Records supplied —
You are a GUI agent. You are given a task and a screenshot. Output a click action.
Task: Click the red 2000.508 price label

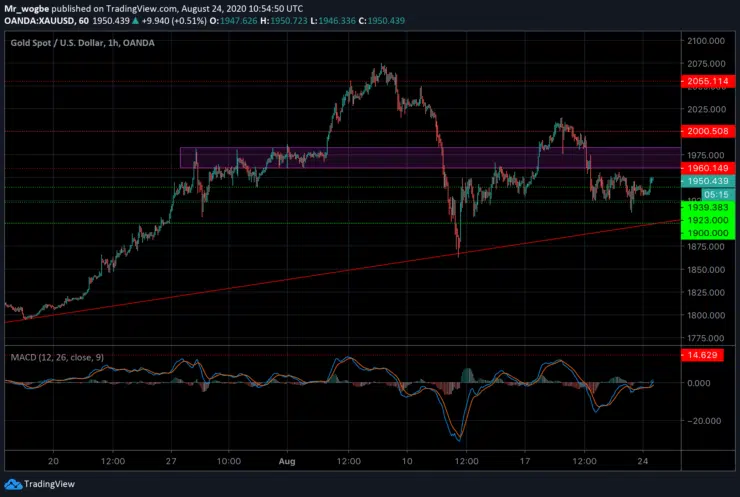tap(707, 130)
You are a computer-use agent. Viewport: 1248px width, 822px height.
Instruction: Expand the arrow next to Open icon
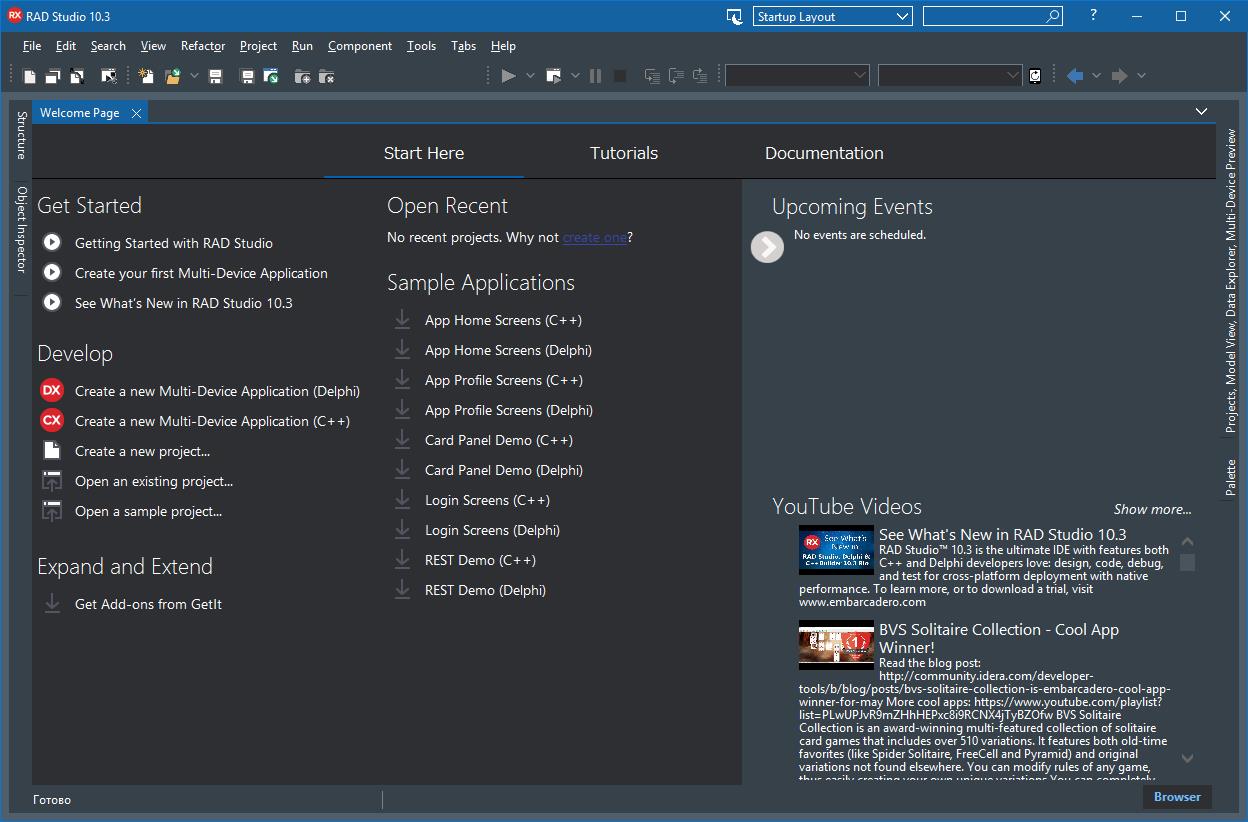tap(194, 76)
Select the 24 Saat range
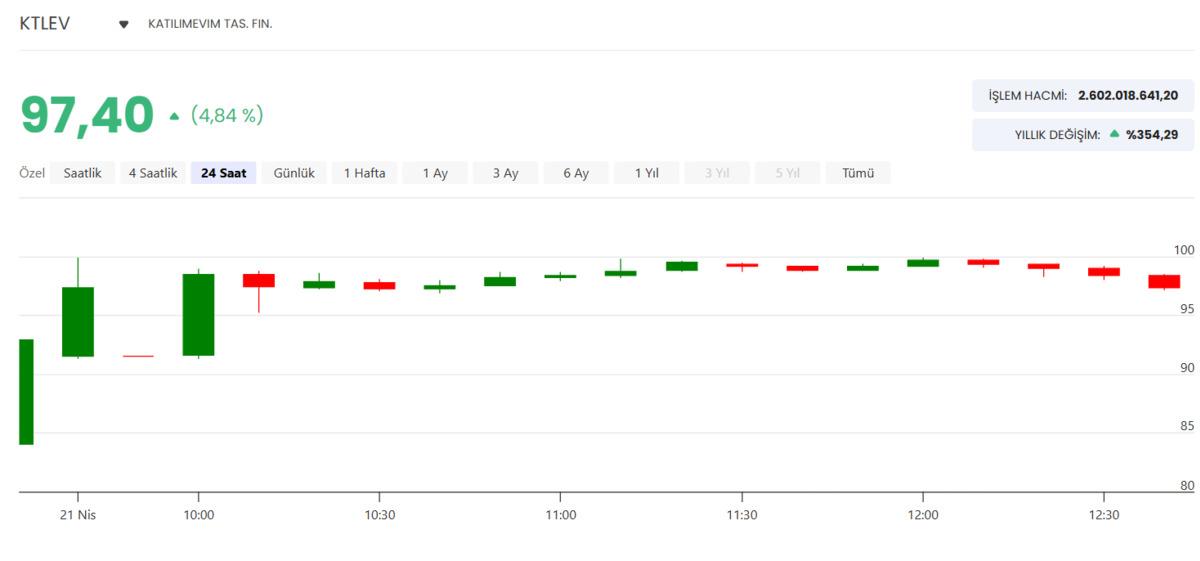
...
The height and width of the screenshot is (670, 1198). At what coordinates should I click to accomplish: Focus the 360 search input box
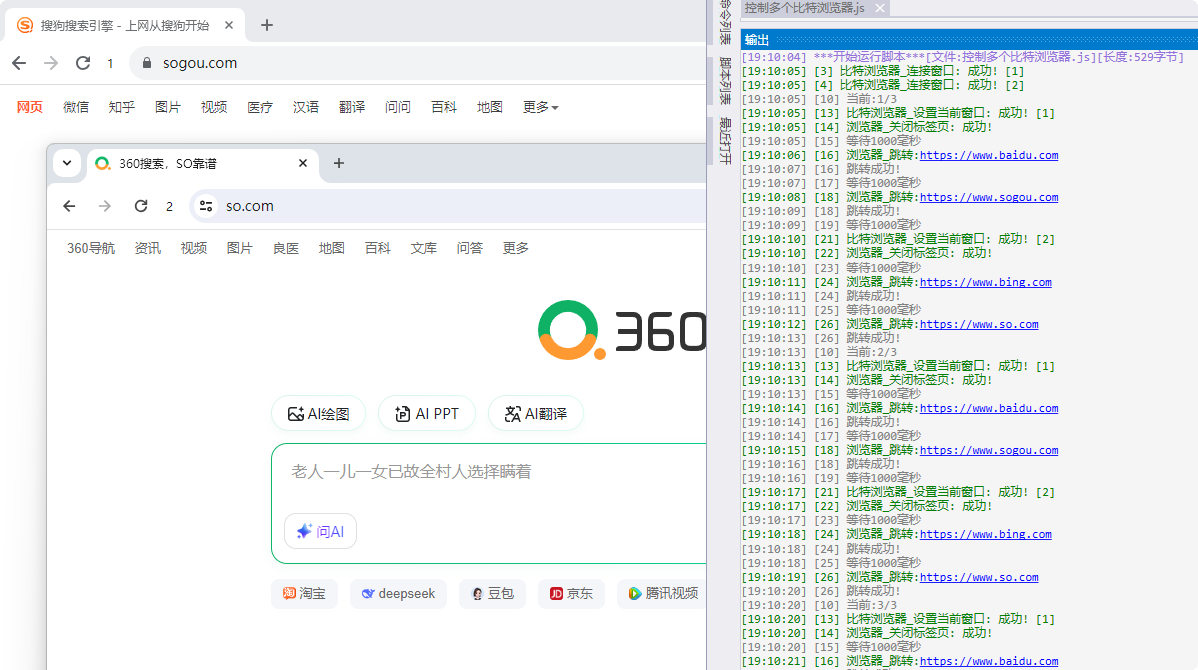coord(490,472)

Exercise aim — What's needed is an exact copy of the records above from the line containing "You are a GUI" down to the line containing "Select the 24 Saat range", both included, without any pictures.

Answer space —
You are a GUI agent. You are given a task and a screenshot. Output a click action.
Task: Click the red 2000.508 price label

tap(707, 130)
You are a computer-use agent. Viewport: 1248px width, 822px height.
Instruction: Expand the arrow next to Open icon
tap(194, 76)
Select the 24 Saat range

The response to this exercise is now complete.